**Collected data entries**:
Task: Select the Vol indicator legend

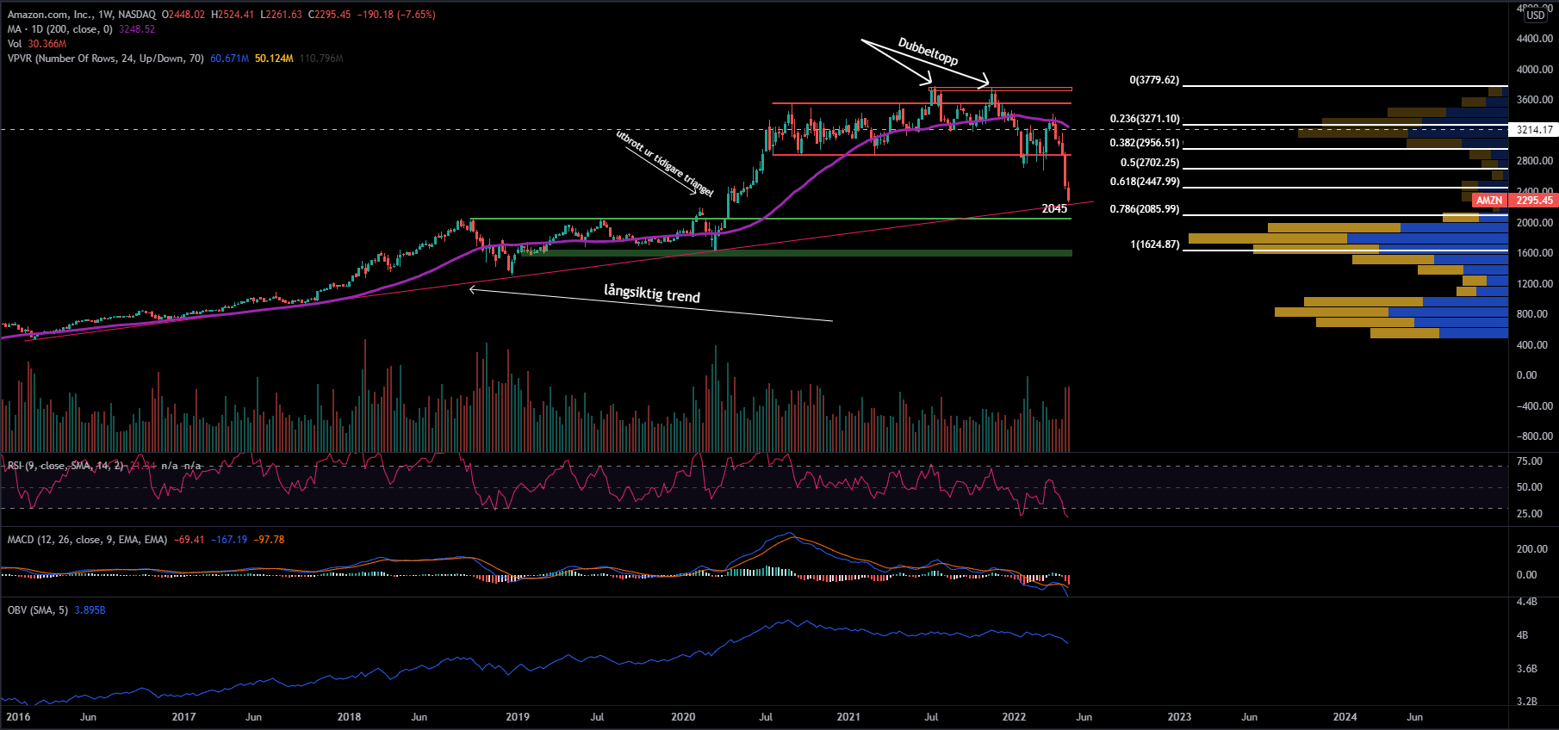Action: point(15,44)
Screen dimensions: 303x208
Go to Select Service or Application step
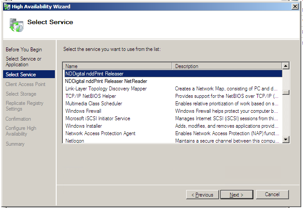tap(23, 61)
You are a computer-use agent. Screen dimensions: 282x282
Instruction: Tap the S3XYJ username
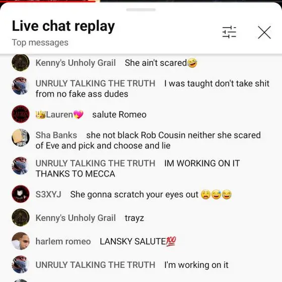click(48, 194)
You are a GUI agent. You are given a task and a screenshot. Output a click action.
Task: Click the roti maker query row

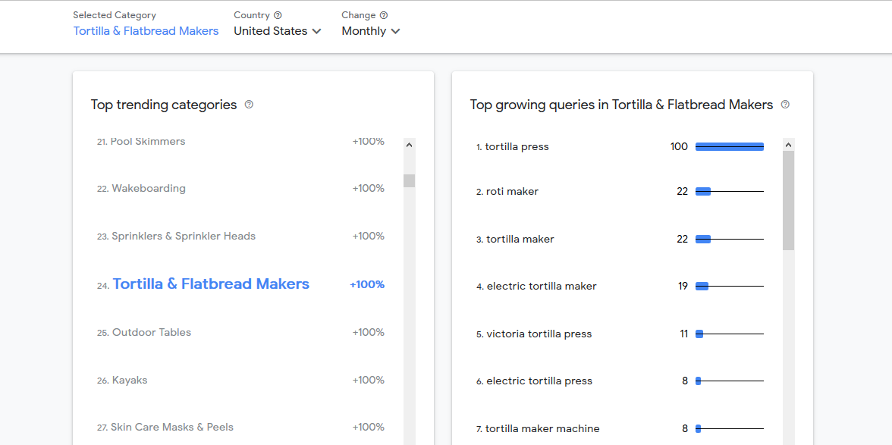tap(512, 192)
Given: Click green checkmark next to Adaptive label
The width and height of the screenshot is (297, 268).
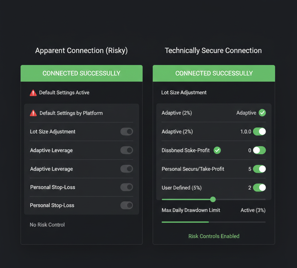Looking at the screenshot, I should [x=262, y=113].

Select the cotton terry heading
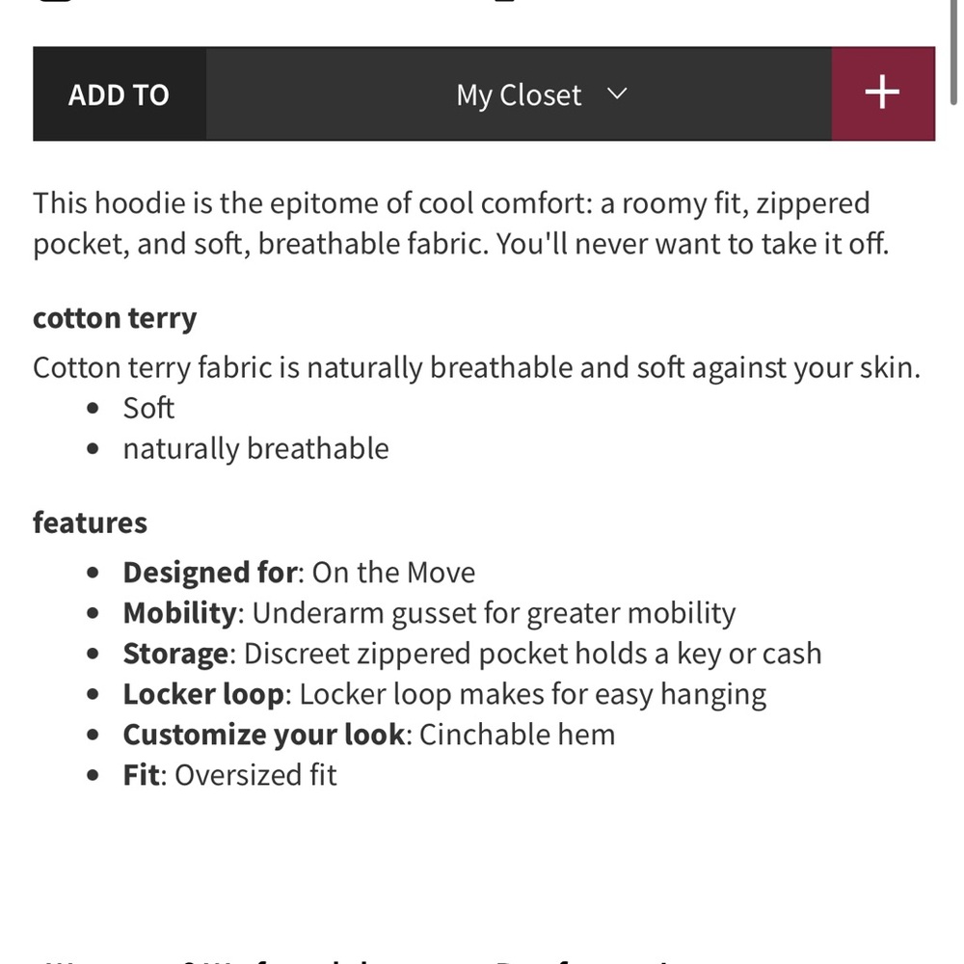pos(115,318)
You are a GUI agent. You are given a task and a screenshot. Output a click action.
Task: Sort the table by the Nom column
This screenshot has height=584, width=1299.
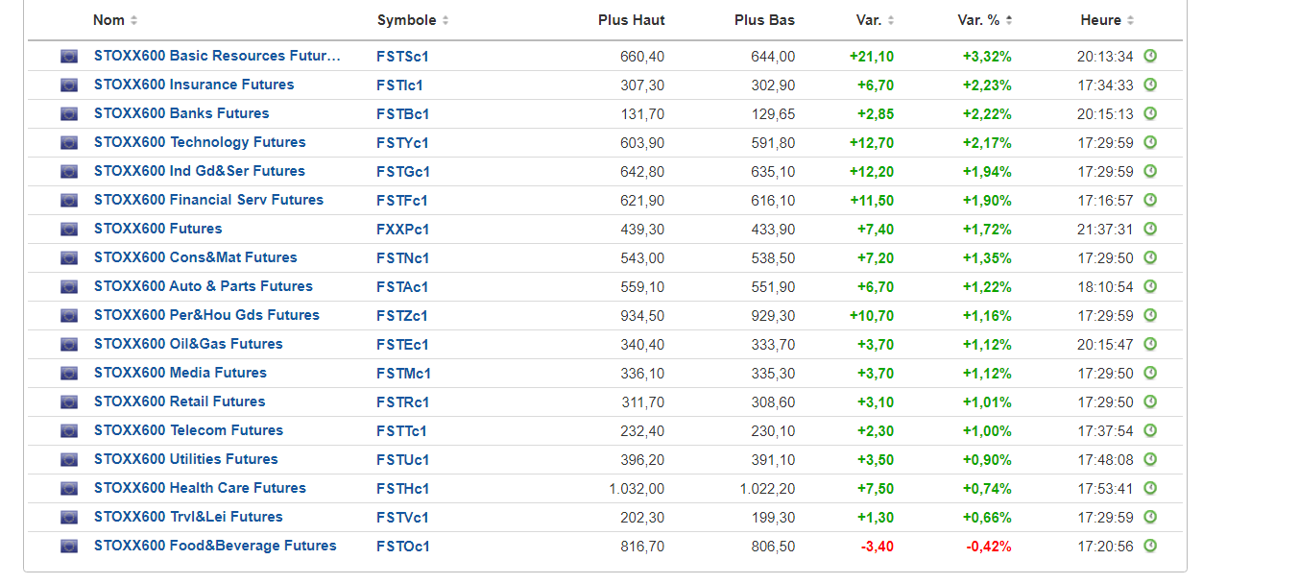[x=115, y=20]
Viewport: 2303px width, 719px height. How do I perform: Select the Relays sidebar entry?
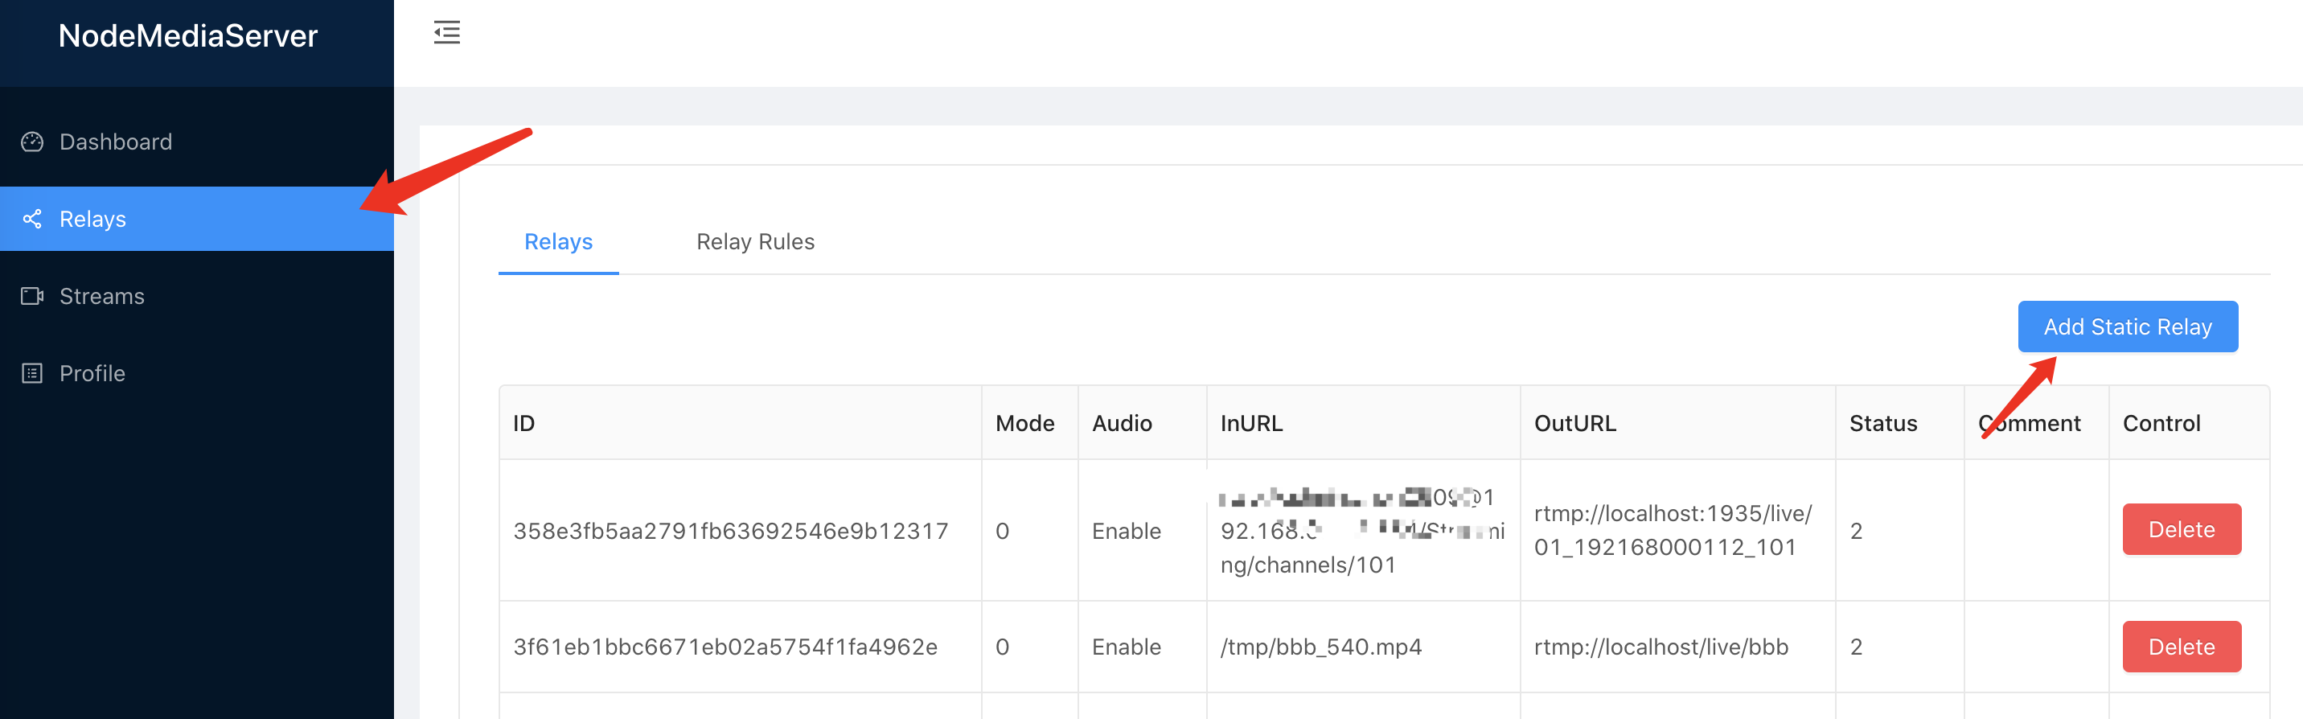point(197,219)
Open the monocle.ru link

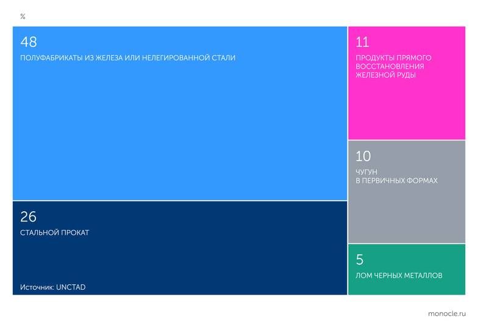click(x=447, y=313)
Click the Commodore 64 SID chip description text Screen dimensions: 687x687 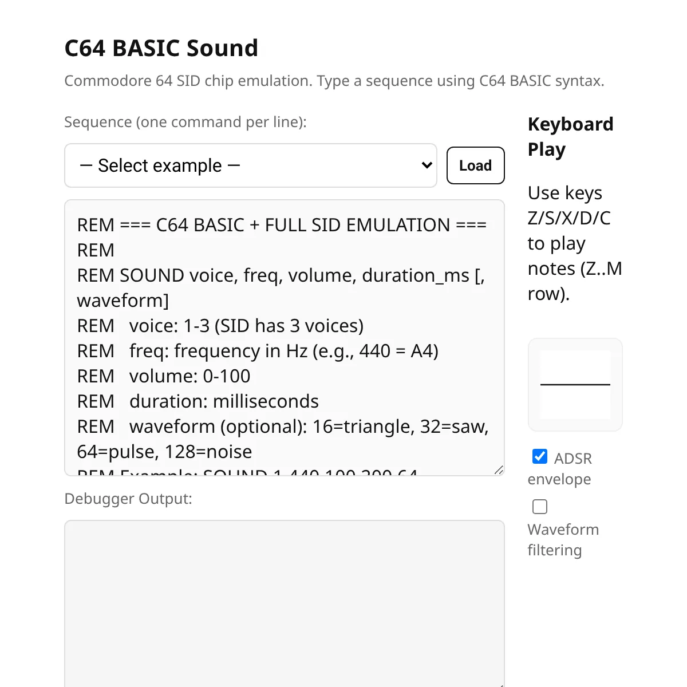coord(334,81)
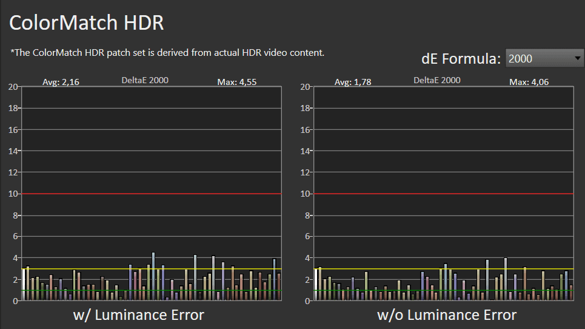
Task: Click the right chart's DeltaE 2000 title
Action: 437,80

**DIRECTIONS**: Starting from the line with "Instruction: Tap the S3XYJ username" in the records above, repeat each line exactly until you have written the line with "Given: Click green", then stop; drop the pictures.

**TASK OUTPUT**:
Instruction: Tap the S3XYJ username
click(48, 194)
You are a GUI agent. You are given a task and a screenshot. Output a click action.
Task: Click the roti maker query row

tap(512, 192)
Given: Click green checkmark next to Adaptive label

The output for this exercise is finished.